(Collected data entries)

_ _ _

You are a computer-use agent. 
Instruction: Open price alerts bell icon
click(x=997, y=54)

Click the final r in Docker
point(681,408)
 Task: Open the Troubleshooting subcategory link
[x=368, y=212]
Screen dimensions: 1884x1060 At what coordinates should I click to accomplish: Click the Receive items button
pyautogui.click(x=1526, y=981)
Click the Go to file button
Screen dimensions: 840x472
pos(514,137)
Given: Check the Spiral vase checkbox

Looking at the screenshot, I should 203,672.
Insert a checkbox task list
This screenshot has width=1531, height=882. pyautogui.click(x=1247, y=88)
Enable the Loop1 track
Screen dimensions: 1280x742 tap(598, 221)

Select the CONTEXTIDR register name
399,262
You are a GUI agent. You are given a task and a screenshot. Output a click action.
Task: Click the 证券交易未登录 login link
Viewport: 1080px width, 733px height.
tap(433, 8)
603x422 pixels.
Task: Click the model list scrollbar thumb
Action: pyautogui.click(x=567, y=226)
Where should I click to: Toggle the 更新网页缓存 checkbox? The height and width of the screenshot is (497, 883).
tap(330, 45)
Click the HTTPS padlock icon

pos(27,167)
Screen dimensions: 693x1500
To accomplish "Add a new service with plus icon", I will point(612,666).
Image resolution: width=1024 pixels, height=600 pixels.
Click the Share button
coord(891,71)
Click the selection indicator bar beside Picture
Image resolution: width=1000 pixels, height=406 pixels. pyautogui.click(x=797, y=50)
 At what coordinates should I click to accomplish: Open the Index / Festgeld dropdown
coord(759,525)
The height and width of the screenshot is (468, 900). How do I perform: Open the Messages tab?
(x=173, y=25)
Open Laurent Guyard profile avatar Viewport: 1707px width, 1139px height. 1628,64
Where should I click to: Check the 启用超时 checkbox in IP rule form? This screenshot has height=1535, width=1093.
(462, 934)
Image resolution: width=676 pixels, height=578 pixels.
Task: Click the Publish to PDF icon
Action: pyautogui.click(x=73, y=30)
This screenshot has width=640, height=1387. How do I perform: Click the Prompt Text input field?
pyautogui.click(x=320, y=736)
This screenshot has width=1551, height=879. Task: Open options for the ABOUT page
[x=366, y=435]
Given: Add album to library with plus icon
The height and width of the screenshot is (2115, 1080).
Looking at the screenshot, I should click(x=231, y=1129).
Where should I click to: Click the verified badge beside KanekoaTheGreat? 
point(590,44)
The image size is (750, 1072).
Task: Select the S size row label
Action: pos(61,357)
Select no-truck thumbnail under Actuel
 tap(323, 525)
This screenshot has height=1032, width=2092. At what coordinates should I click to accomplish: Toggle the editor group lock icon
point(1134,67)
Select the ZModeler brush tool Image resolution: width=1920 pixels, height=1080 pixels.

_ _ _

Goal of the exercise: In the records above, find the line with "Instruction: Open price alerts bell icon"; write out exactly that line and each one after it, stopping after the line with "Task: Click the 证券交易未登录 login link".

The answer:
Instruction: Open price alerts bell icon
click(x=997, y=54)

Click the final r in Docker
point(681,408)
 Task: Open the Troubleshooting subcategory link
[x=368, y=212]
Screen dimensions: 1884x1060 At what coordinates should I click to accomplish: Click the Receive items button
pyautogui.click(x=1526, y=981)
Click the Go to file button
Screen dimensions: 840x472
pos(514,137)
Given: Check the Spiral vase checkbox

Looking at the screenshot, I should 203,672.
Insert a checkbox task list
This screenshot has width=1531, height=882. pyautogui.click(x=1247, y=88)
Enable the Loop1 track
Screen dimensions: 1280x742 tap(598, 221)

Select the CONTEXTIDR register name
399,262
You are a GUI agent. You are given a task and a screenshot. Output a click action.
Task: Click the 证券交易未登录 login link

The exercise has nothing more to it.